▶ **TEXT PROVIDED**
* Begin *
I agree with your analysis of the situation, but I wonder whether it’s possible to replace EA with anything that won’t turn into exactly the same thing. After all, the EA movement is the result of some people noticing that much of existing charity is like this, and saying “we should replace that with something very, very different”…
And EA did better than the previous things, along some important dimensions! And people attempting to do the next thing will have EA as an example to learn from, which will (hopefully) prompt them to read and understand sociology, game theory, etc. The question of “why do so many things turn into aesthetic identity movements” is an interesting and important one, and, through study of this (and related) questions, it seems quite tractable to have a much better shot at creating something that produces long-term value, than by not studying those questions.
Success is nowhere near guaranteed, and total success is quite unlikely, but, trying again (after a lot of study and reflection) seems like a better plan than just continuing to keep the current thing running.
The question of “why do so many things turn into aesthetic identity movements” is an interesting and important one, and, through study of this (and related) questions, it seems quite tractable to have a much better shot at creating something that produces long-term value, than by not studying those questions.
I agree that studying this is quite important. (If, of course, such an endeavor is entered into with the understanding that everyone around the investigators, and indeed the investigators themselves, have an interest in subverting the investigation. The level of epistemic vigilance required for the task is very unusually high.)
It is not obvious to me that further attempts at successfully building the object-level structure (or even defining the object-level structure) are warranted, prior to having substantially advanced our knowledge on the topic of the above question. (It seems like you may already agree with me, on this; I am not sure if I’m interpreting your comment correctly.)
I’m going to flip this comment on you, so you can understand how I’m seeing it, and thus I fail to see why the point you’re trying to make matters.
* End *
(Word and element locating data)
* Begin *
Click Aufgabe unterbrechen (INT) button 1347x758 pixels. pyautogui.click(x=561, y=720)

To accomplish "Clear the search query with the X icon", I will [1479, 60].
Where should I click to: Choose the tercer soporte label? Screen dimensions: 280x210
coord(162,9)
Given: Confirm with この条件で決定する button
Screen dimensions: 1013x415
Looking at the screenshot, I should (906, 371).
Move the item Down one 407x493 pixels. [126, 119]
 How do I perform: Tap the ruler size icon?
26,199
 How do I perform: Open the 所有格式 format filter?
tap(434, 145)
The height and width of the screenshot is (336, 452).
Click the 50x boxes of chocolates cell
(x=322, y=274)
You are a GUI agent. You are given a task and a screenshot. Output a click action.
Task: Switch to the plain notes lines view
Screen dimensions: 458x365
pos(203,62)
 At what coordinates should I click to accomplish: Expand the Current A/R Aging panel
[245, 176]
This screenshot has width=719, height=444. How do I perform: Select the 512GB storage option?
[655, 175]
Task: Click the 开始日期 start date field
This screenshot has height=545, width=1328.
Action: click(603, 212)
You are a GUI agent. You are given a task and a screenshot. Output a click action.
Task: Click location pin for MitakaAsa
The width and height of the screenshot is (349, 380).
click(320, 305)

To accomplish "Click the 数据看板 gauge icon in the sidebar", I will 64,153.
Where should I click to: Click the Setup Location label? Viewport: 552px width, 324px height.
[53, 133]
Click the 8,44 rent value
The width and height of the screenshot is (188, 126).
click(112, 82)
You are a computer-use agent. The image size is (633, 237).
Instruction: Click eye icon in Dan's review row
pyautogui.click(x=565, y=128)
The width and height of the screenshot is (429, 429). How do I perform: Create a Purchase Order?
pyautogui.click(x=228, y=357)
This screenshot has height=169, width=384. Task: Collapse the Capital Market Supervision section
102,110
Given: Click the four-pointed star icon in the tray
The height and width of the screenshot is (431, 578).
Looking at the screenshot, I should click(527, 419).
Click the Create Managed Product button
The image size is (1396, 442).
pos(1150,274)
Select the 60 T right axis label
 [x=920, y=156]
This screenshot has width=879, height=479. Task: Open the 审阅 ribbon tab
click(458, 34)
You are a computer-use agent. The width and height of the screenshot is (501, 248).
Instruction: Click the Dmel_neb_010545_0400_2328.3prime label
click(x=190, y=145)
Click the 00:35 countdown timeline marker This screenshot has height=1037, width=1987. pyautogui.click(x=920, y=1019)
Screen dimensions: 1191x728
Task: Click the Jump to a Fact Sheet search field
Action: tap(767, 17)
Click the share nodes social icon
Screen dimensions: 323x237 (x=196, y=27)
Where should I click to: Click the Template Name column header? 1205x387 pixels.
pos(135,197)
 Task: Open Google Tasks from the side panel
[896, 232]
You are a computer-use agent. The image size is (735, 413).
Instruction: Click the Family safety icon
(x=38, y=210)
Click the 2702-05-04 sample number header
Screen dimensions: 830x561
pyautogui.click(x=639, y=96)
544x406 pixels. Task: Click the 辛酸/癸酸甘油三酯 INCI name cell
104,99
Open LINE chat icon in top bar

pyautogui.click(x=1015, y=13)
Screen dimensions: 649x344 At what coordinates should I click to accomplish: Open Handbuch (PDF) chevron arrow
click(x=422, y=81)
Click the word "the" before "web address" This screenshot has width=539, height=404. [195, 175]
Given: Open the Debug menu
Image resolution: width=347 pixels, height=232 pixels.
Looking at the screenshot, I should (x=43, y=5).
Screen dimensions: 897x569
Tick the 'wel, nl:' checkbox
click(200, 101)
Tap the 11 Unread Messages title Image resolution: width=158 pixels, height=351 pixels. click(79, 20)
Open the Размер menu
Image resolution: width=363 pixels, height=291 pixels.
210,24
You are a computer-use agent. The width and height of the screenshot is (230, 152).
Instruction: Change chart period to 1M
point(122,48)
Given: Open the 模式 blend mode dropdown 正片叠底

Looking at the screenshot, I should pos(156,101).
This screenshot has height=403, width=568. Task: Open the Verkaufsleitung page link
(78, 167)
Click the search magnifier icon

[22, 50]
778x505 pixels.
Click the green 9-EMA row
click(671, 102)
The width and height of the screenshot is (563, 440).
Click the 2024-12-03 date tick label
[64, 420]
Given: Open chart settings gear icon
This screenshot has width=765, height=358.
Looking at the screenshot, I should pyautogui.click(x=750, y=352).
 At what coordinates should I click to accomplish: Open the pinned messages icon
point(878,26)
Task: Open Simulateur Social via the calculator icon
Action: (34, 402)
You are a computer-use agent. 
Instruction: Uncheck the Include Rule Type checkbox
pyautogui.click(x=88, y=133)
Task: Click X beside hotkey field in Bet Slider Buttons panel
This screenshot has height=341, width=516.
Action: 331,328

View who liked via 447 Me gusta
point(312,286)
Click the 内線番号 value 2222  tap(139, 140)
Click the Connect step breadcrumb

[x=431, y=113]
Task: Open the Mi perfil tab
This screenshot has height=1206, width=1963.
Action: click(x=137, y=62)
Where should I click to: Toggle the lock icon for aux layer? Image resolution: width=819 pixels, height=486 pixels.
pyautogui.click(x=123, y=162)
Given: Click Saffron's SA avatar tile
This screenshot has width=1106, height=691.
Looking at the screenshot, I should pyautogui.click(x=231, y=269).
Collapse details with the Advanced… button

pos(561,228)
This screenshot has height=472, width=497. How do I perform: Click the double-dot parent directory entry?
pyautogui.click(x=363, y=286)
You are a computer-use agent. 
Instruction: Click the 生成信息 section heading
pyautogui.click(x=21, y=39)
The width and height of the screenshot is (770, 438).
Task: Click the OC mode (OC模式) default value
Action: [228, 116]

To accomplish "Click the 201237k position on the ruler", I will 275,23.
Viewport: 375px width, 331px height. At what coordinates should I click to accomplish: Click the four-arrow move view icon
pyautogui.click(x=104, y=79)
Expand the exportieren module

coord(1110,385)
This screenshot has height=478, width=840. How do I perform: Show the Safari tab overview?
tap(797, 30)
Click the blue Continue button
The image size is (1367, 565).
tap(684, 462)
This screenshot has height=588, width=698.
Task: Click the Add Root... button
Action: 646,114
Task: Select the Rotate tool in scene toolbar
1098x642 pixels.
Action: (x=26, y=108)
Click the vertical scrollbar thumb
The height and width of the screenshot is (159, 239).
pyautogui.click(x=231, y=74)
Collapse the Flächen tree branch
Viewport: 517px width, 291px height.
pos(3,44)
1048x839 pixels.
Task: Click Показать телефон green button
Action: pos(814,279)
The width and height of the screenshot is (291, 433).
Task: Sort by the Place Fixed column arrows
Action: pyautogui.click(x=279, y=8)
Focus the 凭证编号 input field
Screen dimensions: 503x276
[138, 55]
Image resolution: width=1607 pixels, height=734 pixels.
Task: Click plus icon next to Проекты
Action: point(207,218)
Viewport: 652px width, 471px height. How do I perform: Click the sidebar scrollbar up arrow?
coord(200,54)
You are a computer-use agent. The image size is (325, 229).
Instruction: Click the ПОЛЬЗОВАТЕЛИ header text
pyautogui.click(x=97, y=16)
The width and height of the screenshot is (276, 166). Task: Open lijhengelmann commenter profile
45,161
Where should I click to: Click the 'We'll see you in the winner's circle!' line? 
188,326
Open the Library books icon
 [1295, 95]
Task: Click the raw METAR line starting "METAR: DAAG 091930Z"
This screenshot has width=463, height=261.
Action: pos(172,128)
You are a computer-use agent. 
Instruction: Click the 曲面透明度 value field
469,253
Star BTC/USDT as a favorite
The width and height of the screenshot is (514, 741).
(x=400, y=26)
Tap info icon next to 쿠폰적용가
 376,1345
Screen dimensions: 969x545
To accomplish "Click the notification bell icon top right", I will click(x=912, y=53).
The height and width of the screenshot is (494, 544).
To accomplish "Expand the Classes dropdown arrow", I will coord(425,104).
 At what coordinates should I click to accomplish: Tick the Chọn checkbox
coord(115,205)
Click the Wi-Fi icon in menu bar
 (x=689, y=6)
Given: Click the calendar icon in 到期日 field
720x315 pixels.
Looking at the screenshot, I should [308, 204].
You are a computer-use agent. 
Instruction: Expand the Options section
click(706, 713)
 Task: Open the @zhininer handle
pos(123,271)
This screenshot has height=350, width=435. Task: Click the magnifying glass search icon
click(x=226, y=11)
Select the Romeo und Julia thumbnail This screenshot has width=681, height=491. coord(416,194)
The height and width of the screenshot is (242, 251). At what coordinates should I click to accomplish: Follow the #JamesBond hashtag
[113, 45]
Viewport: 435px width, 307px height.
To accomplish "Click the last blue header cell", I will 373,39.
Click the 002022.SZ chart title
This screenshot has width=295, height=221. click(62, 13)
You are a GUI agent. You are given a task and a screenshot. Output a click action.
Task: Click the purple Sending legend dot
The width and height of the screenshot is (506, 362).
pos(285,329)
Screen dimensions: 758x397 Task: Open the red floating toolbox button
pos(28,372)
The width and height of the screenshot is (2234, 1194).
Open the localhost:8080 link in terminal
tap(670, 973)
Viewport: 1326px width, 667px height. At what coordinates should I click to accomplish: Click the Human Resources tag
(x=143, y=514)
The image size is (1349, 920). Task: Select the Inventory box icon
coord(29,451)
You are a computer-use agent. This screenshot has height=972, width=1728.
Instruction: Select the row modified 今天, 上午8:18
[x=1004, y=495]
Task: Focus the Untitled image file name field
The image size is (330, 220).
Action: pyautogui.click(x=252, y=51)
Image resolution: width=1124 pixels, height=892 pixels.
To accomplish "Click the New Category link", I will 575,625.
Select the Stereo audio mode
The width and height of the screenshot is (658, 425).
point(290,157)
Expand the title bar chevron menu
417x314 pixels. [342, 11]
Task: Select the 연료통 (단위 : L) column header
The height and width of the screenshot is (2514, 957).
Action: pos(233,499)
* End *
▶ **TASKS TO CARRY OUT**
#1 List each distinct parenthetical remark in the discussion of the EA movement, quoting each once and with its parentheses.
#2 Go on with the discussion of the EA movement, starting after its final sentence.

▶ **THE RESULTS**
#1
(hopefully)
(and related)
(after a lot of study and reflection)
(If, of course, such an endeavor is entered into with the understanding that everyone around the investigators, and indeed the investigators themselves, have an interest in subverting the investigation. The level of epistemic vigilance required for the task is very unusually high.)
(or even defining the object-level structure)
(It seems like you may already agree with me, on this; I am not sure if I’m interpreting your comment correctly.)

#2
So, rationality largely isn’t actually about doing thinking clearly (which requires having correct information about what things actually work, e.g., well-calibrated priors, and not adding noise to conversations about these), it’s an aesthetic identify movement around HPMoR as a central node, similar to, e.g., most popular environmentalism (which, for example, opposes nuclear power despite it being good for the environment, because nuclear power is discordant with the environmentalism identity/aesthetics, and Greenpeace is against it). This makes sense as an explanation of the sociological phenomenon, and also implies that, according to the stated value of rationality, rationality-as-it-is ought to be replaced with something very, very different.
One could nitpick about how HPMoR has done much more to save a number of lives through AI alignment than Givewell has ever done through developing-world interventions, and I’ll go share that info as from Jessica Taylor in defence of (at least some of) what Ben Hoffman is trying to achieve, perhaps among other places on the public internet, and we’ll see how that goes. The point I was trying to make is that much of the rationality community has nothing to do with the community’s stated values. So, in stating as though a fact about EA your personal impression of it based on Sarah’s blog post as if that means something unique about EA that isn’t true about other human communities, you’ve argued for too much.
Also, in this comment I indicated my awareness of what was once known as the “Vassar crowd”, which I recall you were a part of:
Shall I point out to all the communities of x-risk reduction, long-term world improvement, EA, and rationality that Michael Arc/Vassar and some of his friends formed a “Vassar crowd” that formed a cell aimed at unilaterally driving a wedge between x-risk/rationality and EA, which included you, Sarah Constantin, Michael Arc, Alyssa Vance, among others? Should I not hold you or Michael Arc individually responsible for the things you’ve done since then that have caused you to have a mixed reputation, or should I castigate all of you and Michael’s friends in the bunch too, along with as much of the rationality community as I feel like? After all, you’re all friends, and you decided to make the effort together, even though you each made your own individual contributions.
While we’re here, would you mind explaining with me what all of your beef was with the EA community as misleading in myriad ways to the point of menacing x-risk reduction efforts, and other pursuits of what is true and good, without applying the same pressure to parts of the rationality community that pose the same threat, or for that matter, any other group of people who does the same? What makes EA special?
So, rationality largely isn’t actually about doing thinking clearly [...] it’s an aesthetic identity movement around HPMoR as a central node [...] This makes sense as an explanation of the sociological phenomenon, and also implies that, according to the stated value of rationality, rationality-as-it-is ought to be replaced with something very, very different.
This just seems obviously correct to me, and I think my failure to properly integrate this perspective until very recently has been extremely bad for my sanity and emotional well-being.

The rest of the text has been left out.